Six years earlier, the Communist Party had wrested control of the Russian Empire, and the Party's Yevsekzia ("Jewish Section") embarked on a ruthless war against Judaism. Schools, synagogues and religious institutions were shut down. Religious leaders were imprisoned, and many were summarily shot in the underground execution chambers of the Secret Police.
Rabbi Yosef Yitzchak led the struggle to keep Judaism alive in Soviet Russia, dispatching his emissaries to the length and breadth of the land to establish underground schools, mikvahs, and supply lines of financial aid and kosher food. The Rebbe joined him in the highly secret and highly dangerous work. In 1926, the Rebbe became engaged to marry Rabbi Yosef Yitzchak's second daughter, Chaya Mushka.
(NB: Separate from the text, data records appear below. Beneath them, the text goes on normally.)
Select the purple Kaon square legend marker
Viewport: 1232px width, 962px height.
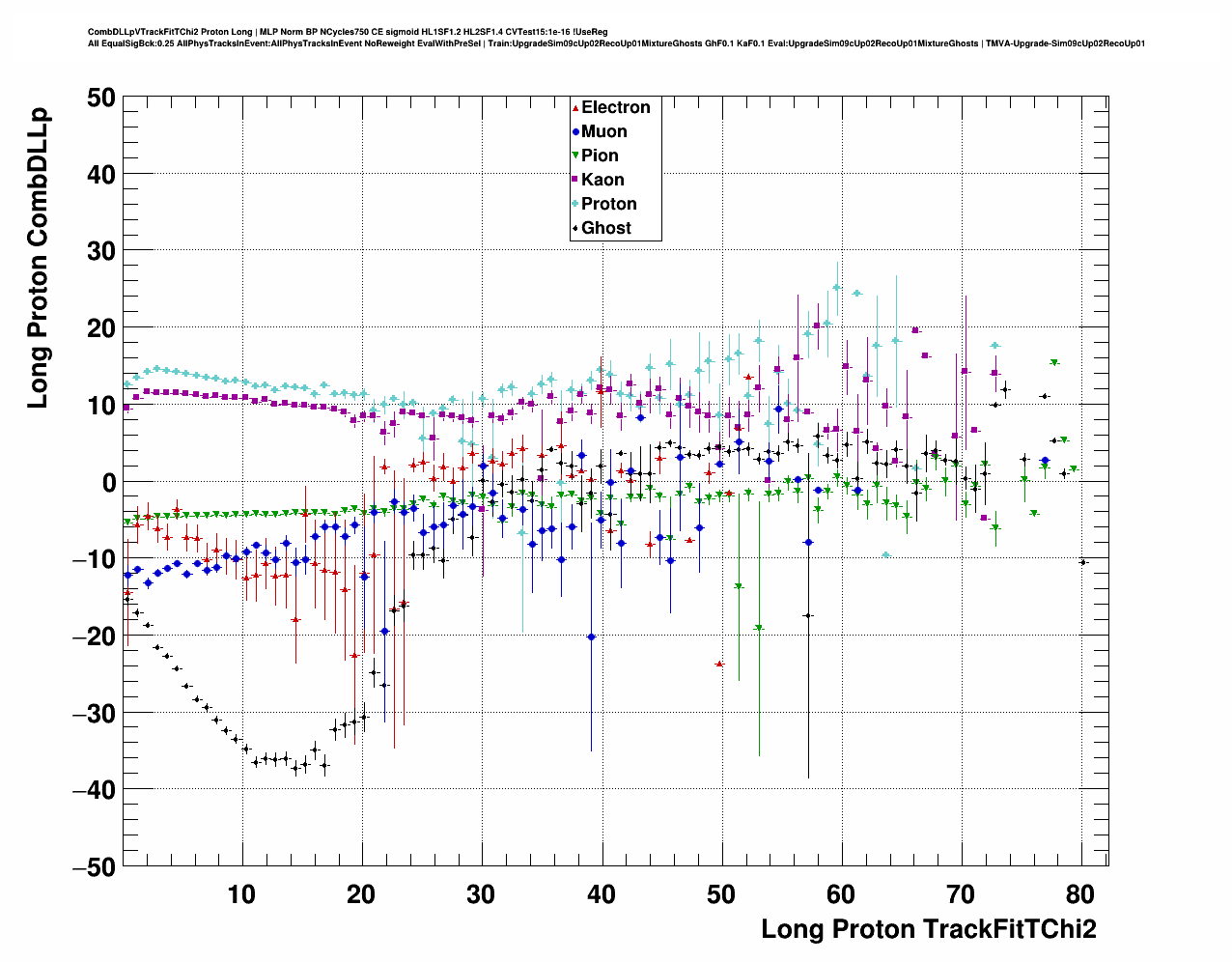click(x=576, y=181)
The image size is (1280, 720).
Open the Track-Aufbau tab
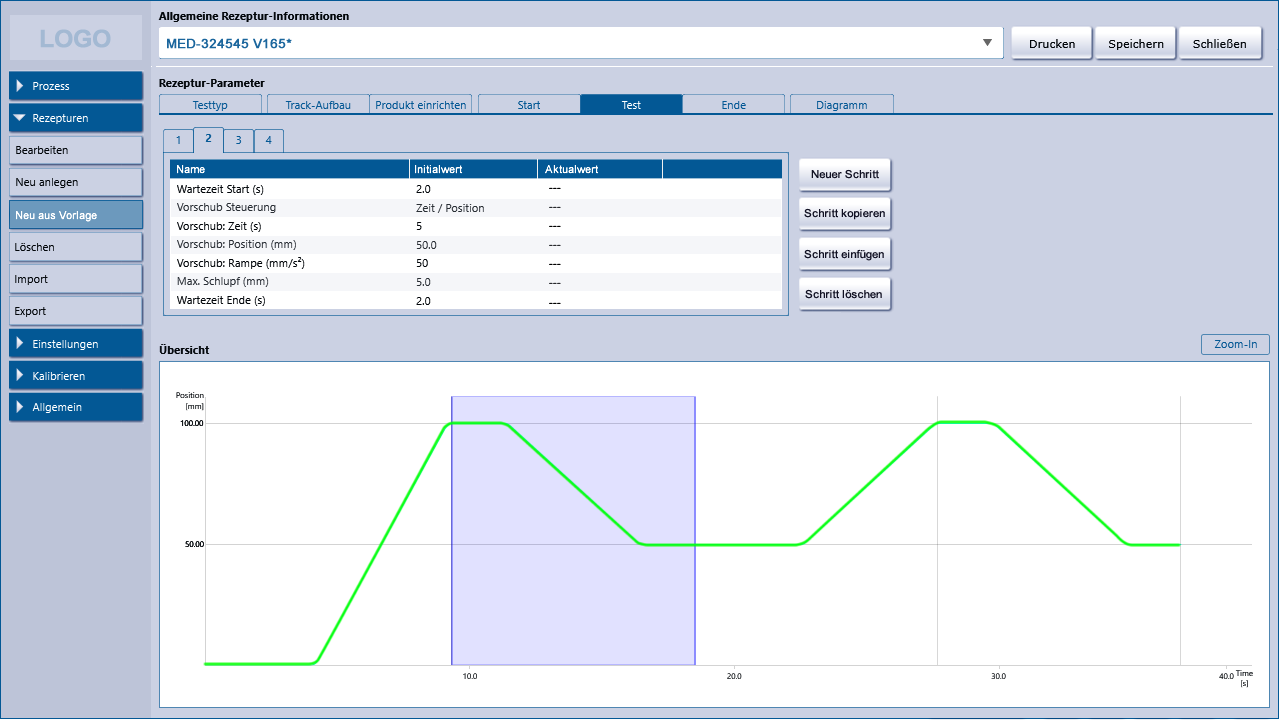[x=318, y=104]
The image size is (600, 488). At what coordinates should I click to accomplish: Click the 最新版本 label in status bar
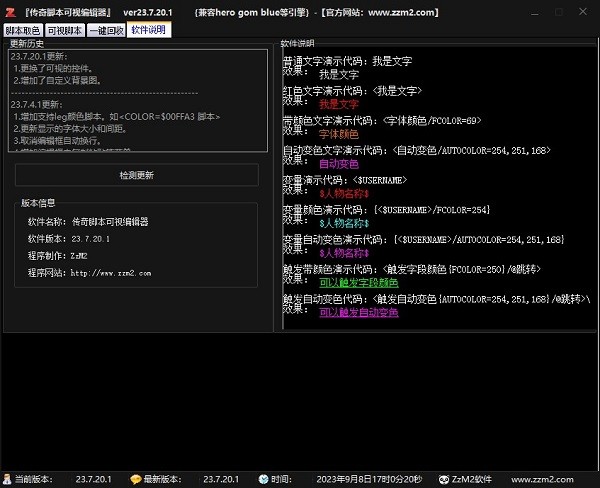(164, 479)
When, in the summer of 1927, agents of the Yevsekzia paid a midnight visit to Rabbi Yosef Yitzchak's Leningrad apartment to arrest him, Rebbetzin Chaya Mushka signaled the fact to the Rebbe from a window, so that the Rebbe could destroy the "evidence", warn all those involved, and set in motion the international effort that would commute the death sentence placed on Rabbi Yosef Yitzchak and obtain his release.
The Rebbe was one of the select circle of family members allowed to leave the country with Rabbi Yosef Yitzchak in 1927. The network of teachers and activists remained in place, and Rabbi Yosef Yitzchak continued to direct its activities from the other side of the Iron Curtain until his passing in 1950, when the Rebbe, whose own involvement never abated, assumed the leadership of Chabad.
In the darkest years of anti-religious persecution, the Rebbe maintained contact with the Jews of the Soviet Union through many secret channels, even sending emissaries in the guise of tourists and business travelers. With the collapse of Communism in the beginning of this decade, the Rebbe's network simply moved aboveground, to continue to provide material and spiritual aid to Russian Jewry in light of day.
Today, there are Chabad-Lubavich emissaries in the former Soviet Union, laboring in 84 cities help Russia's Jews to reclaim their heritage.
Whenever he spoke about the suffering of Soviet Jewry and the tremendous sacrifices they made to cling to their faith, the Rebbe would be overcome by emotion. Whatever we do for them, he would often say, is but an infinitesimal part of what they give to us with their valiant commitment to our shared destiny.